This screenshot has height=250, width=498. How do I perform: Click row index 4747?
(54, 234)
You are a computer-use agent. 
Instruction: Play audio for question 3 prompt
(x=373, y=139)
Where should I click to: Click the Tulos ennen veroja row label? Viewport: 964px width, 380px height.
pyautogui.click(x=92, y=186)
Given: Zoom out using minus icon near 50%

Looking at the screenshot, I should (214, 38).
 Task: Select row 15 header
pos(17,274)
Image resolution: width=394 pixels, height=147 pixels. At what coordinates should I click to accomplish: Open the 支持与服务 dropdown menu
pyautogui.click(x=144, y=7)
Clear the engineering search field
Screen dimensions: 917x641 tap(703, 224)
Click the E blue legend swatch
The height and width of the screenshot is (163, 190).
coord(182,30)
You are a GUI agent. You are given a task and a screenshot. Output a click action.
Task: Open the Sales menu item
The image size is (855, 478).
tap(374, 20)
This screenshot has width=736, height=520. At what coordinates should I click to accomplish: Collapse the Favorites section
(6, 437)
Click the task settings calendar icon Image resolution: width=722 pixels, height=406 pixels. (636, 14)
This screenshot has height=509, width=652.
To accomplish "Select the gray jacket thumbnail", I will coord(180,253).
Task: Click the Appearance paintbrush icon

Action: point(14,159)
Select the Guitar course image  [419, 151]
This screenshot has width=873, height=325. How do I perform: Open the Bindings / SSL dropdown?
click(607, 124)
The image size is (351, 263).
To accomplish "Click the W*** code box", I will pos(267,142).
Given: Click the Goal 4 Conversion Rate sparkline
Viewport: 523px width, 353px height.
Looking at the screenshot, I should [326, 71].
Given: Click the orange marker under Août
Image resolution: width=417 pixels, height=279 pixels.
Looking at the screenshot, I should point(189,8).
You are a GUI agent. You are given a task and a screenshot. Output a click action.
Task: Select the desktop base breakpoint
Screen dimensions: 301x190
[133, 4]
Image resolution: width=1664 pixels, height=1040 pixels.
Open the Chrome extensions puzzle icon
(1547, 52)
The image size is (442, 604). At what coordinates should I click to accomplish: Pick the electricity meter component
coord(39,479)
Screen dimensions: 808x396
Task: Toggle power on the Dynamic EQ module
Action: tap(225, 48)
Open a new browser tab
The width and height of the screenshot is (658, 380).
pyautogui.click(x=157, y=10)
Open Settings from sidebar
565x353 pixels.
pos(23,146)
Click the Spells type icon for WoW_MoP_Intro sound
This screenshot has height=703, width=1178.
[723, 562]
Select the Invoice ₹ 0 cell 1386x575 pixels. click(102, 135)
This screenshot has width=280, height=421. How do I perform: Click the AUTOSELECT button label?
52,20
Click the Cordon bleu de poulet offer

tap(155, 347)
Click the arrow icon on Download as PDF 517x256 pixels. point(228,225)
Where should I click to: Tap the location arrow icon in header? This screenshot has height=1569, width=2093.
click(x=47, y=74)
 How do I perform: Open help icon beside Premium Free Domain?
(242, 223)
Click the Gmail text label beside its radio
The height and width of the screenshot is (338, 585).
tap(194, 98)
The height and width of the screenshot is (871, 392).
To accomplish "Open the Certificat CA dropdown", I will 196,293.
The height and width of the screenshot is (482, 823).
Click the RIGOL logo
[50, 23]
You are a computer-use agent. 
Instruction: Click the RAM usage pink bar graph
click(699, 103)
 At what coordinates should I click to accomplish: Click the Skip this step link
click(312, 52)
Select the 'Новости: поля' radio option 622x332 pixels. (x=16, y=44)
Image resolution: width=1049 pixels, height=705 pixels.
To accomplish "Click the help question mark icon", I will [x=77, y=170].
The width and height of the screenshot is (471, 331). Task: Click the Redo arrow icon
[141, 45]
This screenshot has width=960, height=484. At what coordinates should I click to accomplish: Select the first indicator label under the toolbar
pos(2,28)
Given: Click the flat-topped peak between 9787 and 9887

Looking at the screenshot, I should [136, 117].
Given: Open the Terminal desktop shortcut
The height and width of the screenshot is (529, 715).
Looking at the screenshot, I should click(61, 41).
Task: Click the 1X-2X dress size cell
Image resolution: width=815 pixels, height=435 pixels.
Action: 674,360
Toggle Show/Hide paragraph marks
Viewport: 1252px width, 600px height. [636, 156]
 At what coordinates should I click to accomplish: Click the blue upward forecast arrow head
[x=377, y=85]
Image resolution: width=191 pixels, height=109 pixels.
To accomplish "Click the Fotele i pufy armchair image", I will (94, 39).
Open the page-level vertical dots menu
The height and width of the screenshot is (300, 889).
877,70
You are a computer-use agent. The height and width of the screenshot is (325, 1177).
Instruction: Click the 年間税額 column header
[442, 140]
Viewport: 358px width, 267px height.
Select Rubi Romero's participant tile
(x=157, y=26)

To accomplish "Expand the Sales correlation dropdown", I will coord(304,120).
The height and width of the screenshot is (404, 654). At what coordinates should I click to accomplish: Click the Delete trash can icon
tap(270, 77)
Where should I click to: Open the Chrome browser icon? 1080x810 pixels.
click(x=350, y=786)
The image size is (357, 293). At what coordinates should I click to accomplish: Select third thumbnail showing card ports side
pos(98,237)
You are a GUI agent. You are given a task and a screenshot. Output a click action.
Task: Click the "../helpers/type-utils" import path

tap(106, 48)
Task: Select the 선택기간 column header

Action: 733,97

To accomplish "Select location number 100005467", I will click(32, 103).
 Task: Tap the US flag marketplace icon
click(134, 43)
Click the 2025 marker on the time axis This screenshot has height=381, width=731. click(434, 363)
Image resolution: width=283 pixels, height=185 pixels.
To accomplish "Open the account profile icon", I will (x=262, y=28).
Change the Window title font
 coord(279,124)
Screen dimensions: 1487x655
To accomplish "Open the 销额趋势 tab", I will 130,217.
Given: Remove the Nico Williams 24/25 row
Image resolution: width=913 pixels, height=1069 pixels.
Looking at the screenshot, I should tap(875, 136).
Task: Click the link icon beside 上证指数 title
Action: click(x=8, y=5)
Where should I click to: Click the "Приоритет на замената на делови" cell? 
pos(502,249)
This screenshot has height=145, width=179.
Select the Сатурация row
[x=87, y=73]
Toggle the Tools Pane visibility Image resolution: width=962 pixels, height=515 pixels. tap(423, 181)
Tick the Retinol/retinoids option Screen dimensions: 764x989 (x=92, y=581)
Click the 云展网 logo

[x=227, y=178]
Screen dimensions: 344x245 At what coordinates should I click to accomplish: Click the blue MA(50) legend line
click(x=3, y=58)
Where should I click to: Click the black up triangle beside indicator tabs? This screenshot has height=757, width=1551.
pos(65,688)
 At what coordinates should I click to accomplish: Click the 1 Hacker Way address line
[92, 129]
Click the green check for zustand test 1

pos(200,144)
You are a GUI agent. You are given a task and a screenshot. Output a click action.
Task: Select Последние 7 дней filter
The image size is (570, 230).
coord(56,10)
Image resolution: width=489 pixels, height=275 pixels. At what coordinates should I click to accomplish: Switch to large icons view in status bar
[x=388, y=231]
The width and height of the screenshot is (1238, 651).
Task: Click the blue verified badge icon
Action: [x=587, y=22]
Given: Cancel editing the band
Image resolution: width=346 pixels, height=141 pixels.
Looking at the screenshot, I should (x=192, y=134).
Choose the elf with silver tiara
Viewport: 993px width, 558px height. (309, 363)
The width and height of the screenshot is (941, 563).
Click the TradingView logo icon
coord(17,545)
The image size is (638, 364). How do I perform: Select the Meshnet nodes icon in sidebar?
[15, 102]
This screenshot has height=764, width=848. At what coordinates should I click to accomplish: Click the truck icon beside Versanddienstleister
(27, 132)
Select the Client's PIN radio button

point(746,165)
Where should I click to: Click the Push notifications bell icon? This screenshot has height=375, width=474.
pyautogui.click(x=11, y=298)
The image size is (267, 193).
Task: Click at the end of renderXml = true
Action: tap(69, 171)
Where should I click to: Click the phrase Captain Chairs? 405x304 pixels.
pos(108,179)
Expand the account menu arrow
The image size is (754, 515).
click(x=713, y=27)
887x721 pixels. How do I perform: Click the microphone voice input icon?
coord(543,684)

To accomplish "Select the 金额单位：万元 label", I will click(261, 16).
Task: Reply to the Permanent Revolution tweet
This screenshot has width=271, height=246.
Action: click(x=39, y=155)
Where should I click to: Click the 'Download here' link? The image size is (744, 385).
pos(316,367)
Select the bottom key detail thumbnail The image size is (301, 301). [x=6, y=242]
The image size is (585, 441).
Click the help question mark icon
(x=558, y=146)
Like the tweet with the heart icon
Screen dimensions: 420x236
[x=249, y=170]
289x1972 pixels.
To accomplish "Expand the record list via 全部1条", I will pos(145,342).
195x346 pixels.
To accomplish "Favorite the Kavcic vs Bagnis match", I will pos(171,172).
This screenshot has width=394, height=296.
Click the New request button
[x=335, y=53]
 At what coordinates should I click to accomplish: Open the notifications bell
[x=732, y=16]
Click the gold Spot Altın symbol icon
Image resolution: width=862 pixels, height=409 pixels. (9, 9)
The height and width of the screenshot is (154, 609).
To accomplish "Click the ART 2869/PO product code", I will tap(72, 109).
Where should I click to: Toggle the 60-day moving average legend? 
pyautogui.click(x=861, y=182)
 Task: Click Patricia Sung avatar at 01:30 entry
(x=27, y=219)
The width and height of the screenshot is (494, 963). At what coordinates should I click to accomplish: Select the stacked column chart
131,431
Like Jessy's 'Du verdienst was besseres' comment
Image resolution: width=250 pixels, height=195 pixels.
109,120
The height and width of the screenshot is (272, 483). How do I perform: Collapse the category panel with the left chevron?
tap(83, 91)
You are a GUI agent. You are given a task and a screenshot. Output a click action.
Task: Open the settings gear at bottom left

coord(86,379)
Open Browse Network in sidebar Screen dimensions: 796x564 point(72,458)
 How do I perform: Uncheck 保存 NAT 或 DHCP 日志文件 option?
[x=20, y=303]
• • • • • • •
Pull out all lines of the data with the string "desktop".

Task: Select the desktop base breakpoint
Given: Open the Terminal desktop shortcut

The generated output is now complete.